Le Slam, un art infiniment profond

Journal du mercredi 11 mai 2022
Ce matin, je me suis rendu à l’exposition de production de texte de slam. Et si au début je ne ressentais pas tant d’intérêt à l’égard de ce projet, il est certain que j’ai été agréablement surpris. La raison de mon scepticisme était la suivante : « se pouvait-il que de simples écrits d’élèves de mon âge provoquent en moi un quelconque engouement, ou plaisir? » Et bien oui.

Ces textes, poétiques et philosophiques, ont su embellir cet art, cet outil divin qui a parcouru l’histoire de l’humanité : l’Ecriture. Certains avaient décidé d’écrire sur un ton plus humoristique tout en gardant une forme très musicale, comme Maxime Brousset élève au lycée général et technologique de Philippe Cousteau qui commence par ces quelques vers :

« Je ne sais pas slamer
Mais je sais jouer à la play
Le weekend à 14h
J’allume la play
Je lance r6 direct. »

D’autres sont restés sur une ligne plus stricte tout en se délimitant des, parfois ennuyeuses, règles de la poésie. Comme Anne, élève au lycée Saint-John Perse qui entame ce texte par ces 6 premiers magnifiques vers:

« Moi aussi, je veux,
Briller à travers les mots
Cracher des mots à flots
Sublimer les mots, les rendre beaux
Susciter le chaos qui résonne en ces mots
Brûler le lambeau de mes maux. »

Je ne pourrai faire part de tous les textes, mais ce projet a été parfaitement entrepris par tous les élèves.

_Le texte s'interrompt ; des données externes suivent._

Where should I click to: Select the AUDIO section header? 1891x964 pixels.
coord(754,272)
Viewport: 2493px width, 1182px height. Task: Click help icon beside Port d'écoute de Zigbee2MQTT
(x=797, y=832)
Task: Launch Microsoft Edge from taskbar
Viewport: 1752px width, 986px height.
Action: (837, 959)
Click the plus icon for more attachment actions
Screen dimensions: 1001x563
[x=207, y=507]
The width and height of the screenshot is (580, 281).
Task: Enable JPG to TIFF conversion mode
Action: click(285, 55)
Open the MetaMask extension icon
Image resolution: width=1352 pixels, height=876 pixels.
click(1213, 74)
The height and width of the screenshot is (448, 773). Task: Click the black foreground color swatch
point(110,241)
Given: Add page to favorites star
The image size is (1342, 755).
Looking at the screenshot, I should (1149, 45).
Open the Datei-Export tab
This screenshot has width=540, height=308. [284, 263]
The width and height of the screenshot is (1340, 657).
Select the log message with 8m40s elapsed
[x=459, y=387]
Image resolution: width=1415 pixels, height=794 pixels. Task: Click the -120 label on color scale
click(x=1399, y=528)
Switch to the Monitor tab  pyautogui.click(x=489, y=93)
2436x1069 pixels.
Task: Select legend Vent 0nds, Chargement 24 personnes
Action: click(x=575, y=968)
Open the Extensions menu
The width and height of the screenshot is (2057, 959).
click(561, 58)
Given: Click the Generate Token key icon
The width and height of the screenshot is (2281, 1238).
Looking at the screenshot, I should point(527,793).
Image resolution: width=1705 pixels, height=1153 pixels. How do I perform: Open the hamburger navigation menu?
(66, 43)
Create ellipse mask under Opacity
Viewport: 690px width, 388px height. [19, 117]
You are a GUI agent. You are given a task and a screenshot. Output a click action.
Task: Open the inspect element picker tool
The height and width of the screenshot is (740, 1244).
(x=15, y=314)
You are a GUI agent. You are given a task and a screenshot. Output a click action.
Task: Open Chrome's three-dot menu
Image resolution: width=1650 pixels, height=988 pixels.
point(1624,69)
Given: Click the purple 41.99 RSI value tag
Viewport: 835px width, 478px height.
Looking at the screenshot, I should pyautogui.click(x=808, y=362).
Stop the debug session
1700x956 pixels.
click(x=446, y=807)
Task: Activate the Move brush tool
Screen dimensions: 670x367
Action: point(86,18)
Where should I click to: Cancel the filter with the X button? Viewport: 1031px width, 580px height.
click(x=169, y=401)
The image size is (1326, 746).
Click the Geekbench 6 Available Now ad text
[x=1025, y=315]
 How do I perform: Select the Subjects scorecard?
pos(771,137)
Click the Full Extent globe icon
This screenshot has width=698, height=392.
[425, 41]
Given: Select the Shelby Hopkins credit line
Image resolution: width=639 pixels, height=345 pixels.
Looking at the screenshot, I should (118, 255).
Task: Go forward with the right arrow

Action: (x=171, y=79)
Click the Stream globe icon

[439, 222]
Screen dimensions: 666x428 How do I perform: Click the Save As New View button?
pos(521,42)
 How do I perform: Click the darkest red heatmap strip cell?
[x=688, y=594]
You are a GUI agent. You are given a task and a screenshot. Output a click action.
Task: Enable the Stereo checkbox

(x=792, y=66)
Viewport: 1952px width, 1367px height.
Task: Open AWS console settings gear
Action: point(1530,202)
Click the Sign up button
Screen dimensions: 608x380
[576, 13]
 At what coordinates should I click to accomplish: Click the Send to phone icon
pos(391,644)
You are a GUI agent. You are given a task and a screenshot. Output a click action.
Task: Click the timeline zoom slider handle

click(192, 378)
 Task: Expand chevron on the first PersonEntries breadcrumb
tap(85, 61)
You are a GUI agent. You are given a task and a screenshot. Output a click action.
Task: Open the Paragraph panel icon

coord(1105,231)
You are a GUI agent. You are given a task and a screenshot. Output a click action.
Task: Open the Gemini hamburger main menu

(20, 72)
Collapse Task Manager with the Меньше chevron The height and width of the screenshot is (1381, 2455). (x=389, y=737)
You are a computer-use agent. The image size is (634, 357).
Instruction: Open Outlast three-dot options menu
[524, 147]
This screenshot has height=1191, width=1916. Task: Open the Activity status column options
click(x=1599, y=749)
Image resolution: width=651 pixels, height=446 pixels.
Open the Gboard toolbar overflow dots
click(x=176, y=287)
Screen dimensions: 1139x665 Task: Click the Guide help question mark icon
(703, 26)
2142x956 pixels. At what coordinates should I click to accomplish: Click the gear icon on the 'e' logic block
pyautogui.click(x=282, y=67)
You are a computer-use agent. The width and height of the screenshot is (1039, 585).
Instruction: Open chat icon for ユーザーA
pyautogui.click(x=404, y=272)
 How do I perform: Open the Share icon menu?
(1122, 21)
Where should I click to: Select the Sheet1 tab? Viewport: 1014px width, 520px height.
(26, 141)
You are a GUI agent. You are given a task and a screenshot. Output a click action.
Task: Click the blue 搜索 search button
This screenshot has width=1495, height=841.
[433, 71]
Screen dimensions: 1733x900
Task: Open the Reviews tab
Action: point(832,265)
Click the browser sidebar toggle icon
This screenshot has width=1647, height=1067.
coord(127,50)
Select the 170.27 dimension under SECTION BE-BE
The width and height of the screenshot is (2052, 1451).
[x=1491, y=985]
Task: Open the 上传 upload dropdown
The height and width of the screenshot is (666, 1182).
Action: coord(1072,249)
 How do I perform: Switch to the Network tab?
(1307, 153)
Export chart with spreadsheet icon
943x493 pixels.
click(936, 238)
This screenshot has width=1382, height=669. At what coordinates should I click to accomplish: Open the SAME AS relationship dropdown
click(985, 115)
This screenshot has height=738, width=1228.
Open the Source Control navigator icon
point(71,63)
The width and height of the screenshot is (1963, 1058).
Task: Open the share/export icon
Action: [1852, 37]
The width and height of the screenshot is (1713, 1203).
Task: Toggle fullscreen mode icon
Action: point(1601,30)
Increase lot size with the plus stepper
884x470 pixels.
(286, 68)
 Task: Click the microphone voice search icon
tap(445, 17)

En face des textes de slam se trouvait un autre projet d’écriture, qui a su bouleverser mon âme de lecteur poète, et de tous les autres festivaliers qui ont croisé l’œuvre du talentueux Majes-T du lycée Brive-la-Gaillarde. Parmi plusieurs écrits, un a particulièrement retenu mon attention jusqu’à me faire verser une larme. Un poème intitulé, « Ecrire » qui fait partie du projet « Trouver une raison de vivre »: « Moi aussi je veux écrire, écrire quelque chose de beau, quelque chose de triste. Parce qu’avoir l’esprit meurtri par l’envie de pleurer chaque soir, c’est triste ». Ainsi continue le texte, sur des vers profonds, à la fois mélancoliques et gais.